Welcoming the Graduate Division’s Newest Rosenberg-Hill Fellows

Each year, the Graduate Division Dean's Office benefits from the hard work of Rosenberg-Hill Fellows, who support the Division's administrative operations as well as conduct studies that will benefit graduate students and postdocs at UCSF for years to come. Past fellows have worked on projects like developing curricula for graduate studies courses, compiling and curating anti-racism resources, and contributing to other ongoing research projects in graduate education.

Rosenberg-Hill Fellows – drawn from PhD candidates in UCSF's social science doctoral programs – also benefit from working in the Graduate Division. In addition to the financial benefits of the fellowship, they gain meaningful experience in university administration at a research-intensive institution, which helps prepare them for academic careers.

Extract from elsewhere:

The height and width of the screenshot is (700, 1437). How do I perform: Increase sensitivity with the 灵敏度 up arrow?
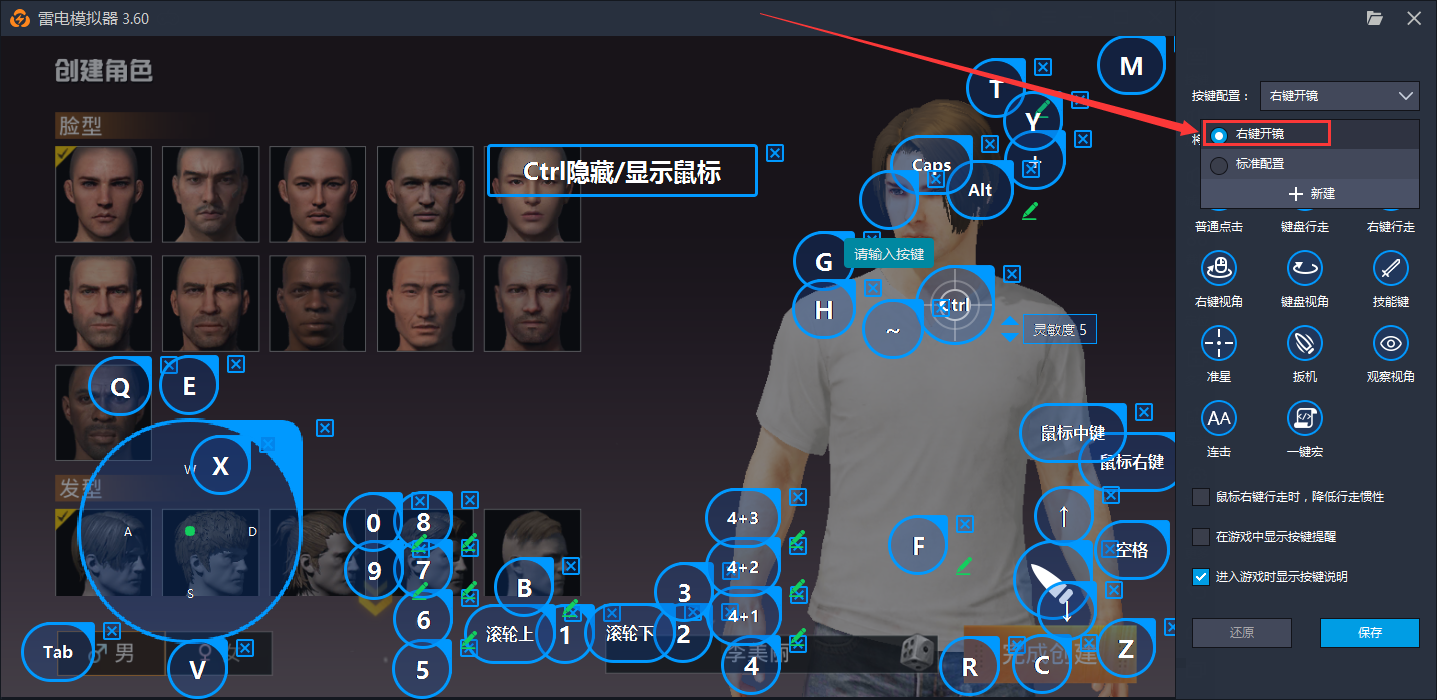click(1009, 322)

In September, we were pleased to welcome two fellows to the Graduate Division Dean's Office team for the 2023-2024 academic year: Berty DC Arreguin and Kourtney Nham.

Berty DC ArreguinBerty DC Arreguin is a fifth-year doctoral candidate in the Sociology program, where her faculty mentor is Dr. Howard Pinderhughes. Berty is originally from Fresno, CA, and she attended Fresno State University as an undergrad, where she double-majored in Sociology and Chicano and Latin American Studies.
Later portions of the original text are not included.